▸ Data provided:
>>>>
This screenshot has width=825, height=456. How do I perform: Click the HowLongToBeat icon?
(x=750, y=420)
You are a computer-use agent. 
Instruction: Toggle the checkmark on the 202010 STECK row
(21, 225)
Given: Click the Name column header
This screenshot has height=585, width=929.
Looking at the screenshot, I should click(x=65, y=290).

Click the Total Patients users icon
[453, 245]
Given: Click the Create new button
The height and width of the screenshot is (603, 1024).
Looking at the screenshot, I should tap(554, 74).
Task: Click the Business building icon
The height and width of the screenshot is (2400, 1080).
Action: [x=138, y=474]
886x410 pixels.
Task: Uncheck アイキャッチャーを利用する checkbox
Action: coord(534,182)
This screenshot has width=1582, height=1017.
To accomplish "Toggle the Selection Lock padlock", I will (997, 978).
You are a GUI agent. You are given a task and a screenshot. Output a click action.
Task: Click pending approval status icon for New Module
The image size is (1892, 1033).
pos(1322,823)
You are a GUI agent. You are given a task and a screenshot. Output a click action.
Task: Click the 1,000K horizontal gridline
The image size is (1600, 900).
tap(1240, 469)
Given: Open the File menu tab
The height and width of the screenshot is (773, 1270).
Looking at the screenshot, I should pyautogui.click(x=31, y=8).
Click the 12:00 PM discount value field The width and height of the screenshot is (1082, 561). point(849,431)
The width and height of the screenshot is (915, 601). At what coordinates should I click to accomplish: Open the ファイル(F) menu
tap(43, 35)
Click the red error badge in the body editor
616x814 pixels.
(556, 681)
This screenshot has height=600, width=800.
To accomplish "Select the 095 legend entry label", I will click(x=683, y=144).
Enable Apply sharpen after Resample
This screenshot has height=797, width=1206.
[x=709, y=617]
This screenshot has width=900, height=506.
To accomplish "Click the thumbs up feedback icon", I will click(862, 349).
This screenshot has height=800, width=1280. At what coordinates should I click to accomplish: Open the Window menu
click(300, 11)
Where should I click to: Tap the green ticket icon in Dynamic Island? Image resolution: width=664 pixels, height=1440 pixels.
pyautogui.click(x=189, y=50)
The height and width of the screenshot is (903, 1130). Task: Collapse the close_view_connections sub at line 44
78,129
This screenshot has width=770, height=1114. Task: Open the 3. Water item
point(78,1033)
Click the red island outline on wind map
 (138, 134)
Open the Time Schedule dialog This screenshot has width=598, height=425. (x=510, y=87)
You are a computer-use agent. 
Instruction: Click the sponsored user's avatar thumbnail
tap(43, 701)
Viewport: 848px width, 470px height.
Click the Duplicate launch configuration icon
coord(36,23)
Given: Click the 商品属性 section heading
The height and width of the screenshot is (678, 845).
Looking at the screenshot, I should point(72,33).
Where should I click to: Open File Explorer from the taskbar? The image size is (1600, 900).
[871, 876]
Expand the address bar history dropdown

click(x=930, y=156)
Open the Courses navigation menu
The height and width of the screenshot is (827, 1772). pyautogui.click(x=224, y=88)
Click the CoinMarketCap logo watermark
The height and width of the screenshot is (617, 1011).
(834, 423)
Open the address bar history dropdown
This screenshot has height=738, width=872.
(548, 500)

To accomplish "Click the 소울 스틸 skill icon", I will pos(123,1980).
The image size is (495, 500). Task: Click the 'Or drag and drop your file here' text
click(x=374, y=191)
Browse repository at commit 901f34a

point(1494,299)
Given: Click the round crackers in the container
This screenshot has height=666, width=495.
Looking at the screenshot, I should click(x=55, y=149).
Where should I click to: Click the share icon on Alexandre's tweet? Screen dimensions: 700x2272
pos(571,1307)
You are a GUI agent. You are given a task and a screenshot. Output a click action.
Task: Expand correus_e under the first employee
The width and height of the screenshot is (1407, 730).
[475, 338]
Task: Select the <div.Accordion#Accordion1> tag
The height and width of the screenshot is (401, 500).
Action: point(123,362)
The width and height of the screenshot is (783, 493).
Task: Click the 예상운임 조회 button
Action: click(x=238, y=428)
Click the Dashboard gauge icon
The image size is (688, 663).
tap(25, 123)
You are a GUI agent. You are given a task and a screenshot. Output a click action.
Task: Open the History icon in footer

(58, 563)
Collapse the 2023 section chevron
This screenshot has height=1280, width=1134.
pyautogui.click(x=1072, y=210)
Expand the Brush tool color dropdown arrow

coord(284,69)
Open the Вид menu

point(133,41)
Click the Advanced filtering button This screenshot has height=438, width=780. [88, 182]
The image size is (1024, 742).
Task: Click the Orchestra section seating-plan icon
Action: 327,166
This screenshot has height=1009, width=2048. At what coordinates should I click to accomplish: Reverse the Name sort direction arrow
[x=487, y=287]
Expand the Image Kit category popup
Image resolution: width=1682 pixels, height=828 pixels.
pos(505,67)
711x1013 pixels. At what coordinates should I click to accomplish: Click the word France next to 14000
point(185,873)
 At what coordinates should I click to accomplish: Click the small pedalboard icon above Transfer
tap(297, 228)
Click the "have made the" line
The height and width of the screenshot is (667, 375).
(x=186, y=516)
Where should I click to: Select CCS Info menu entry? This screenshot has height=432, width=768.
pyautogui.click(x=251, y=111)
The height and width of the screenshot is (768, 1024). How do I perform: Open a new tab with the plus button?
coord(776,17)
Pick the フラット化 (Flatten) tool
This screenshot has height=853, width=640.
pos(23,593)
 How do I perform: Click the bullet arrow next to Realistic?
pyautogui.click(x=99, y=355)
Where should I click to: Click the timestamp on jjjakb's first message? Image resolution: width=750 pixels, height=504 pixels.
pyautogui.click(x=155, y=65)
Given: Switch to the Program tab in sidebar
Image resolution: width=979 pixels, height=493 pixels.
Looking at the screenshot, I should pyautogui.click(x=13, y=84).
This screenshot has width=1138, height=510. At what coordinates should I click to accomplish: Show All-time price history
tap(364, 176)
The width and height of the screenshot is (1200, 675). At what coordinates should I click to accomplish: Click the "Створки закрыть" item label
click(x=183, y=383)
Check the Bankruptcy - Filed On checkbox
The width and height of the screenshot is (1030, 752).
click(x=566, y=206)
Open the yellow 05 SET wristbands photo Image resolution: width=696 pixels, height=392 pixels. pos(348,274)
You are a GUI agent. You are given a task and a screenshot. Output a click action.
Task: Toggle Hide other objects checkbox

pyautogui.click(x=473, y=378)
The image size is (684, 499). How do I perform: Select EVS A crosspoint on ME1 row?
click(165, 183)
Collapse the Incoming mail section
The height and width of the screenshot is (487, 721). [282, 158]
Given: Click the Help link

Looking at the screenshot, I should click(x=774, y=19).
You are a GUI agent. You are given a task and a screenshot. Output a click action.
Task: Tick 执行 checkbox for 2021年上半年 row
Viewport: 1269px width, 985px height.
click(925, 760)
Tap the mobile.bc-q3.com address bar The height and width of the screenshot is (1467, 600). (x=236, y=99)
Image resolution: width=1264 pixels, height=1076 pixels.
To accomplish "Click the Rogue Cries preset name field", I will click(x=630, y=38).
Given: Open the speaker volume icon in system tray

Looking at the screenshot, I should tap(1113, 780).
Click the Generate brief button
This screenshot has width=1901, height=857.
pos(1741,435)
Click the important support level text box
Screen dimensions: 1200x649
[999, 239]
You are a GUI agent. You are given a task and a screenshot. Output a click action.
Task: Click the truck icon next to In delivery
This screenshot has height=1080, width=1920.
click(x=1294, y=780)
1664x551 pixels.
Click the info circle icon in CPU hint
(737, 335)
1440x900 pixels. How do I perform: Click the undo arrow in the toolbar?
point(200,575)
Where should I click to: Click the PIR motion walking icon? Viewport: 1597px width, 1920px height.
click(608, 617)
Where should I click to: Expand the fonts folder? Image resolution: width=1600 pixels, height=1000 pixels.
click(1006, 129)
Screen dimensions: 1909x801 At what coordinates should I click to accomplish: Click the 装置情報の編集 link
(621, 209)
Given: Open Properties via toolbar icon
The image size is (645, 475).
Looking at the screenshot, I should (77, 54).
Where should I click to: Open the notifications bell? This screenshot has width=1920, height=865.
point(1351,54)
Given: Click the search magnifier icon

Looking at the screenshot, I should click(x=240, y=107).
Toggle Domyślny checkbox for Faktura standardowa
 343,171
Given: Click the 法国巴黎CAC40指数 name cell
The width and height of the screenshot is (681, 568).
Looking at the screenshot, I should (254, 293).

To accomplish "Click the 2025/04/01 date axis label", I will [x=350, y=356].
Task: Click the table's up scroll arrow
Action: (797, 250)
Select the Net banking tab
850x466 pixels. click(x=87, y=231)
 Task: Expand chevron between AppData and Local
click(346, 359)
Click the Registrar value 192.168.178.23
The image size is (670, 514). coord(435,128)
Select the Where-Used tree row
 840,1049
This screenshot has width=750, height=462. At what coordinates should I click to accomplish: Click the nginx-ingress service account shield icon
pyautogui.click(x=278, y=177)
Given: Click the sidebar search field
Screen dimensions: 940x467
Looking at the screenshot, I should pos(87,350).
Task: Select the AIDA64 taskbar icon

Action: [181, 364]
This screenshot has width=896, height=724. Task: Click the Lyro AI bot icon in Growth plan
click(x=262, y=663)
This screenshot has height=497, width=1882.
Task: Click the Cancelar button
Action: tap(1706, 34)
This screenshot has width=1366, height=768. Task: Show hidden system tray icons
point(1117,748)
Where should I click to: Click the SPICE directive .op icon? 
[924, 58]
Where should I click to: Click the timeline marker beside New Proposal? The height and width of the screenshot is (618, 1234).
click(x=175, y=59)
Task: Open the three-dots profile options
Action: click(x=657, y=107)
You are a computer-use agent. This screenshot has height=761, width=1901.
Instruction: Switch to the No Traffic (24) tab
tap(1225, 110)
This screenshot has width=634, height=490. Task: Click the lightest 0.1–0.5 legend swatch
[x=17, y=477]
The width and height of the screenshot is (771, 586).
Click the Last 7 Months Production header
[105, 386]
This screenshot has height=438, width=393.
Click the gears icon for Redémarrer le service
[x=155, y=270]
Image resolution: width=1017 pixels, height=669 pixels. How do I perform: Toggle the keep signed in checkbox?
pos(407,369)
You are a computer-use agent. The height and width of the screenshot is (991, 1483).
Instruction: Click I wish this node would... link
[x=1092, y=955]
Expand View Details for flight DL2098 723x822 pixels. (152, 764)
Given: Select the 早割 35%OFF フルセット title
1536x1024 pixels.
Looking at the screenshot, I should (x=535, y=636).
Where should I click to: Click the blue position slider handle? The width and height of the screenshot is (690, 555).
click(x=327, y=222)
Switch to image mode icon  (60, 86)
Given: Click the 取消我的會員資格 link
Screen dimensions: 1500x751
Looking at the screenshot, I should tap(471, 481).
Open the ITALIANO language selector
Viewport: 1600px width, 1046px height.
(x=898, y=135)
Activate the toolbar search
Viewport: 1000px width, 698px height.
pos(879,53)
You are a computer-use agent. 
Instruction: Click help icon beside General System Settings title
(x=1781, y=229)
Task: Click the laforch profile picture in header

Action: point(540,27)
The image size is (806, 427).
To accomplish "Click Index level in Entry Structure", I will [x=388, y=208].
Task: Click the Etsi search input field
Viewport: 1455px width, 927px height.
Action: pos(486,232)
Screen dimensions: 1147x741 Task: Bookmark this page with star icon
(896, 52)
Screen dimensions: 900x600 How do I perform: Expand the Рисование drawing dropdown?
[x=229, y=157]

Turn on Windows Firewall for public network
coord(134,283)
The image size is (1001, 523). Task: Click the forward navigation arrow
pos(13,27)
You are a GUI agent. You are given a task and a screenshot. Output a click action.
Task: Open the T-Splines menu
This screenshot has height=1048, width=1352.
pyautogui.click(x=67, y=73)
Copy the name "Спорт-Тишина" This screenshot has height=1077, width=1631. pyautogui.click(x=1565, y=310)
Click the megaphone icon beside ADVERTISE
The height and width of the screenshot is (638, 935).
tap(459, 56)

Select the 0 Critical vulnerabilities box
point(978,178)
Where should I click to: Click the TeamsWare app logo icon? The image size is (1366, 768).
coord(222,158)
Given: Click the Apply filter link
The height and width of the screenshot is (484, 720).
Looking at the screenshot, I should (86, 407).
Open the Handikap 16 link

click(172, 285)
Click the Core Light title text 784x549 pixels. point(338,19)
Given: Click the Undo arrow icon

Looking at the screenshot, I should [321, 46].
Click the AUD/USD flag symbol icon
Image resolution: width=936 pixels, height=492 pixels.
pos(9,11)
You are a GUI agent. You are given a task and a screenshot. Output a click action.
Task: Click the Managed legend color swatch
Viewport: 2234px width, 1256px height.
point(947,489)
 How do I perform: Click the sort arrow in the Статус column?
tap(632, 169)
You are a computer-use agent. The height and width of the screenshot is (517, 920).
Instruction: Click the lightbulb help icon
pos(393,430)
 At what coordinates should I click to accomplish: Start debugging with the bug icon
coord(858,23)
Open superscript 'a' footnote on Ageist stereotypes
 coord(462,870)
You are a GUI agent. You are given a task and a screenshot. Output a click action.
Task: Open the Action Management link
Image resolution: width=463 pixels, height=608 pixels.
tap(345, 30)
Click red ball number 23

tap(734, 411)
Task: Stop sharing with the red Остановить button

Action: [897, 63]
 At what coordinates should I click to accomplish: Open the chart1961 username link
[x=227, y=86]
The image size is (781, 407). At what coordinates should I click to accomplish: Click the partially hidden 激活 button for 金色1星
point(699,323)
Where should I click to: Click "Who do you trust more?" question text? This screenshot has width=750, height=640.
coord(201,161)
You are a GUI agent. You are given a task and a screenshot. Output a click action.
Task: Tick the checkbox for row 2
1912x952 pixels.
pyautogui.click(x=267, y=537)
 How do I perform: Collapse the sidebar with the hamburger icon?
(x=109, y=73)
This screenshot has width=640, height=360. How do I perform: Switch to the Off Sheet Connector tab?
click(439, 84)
<<<<
The lines above from the one with "Where should I click to: Open File" through the one with "Click the CoinMarketCap logo watermark" are to be duplicated exactly, ends included, with nothing added.

▸ Task response:
Where should I click to: Open File Explorer from the taskbar? The image size is (1600, 900).
[871, 876]
Expand the address bar history dropdown

click(x=930, y=156)
Open the Courses navigation menu
The height and width of the screenshot is (827, 1772). pyautogui.click(x=224, y=88)
Click the CoinMarketCap logo watermark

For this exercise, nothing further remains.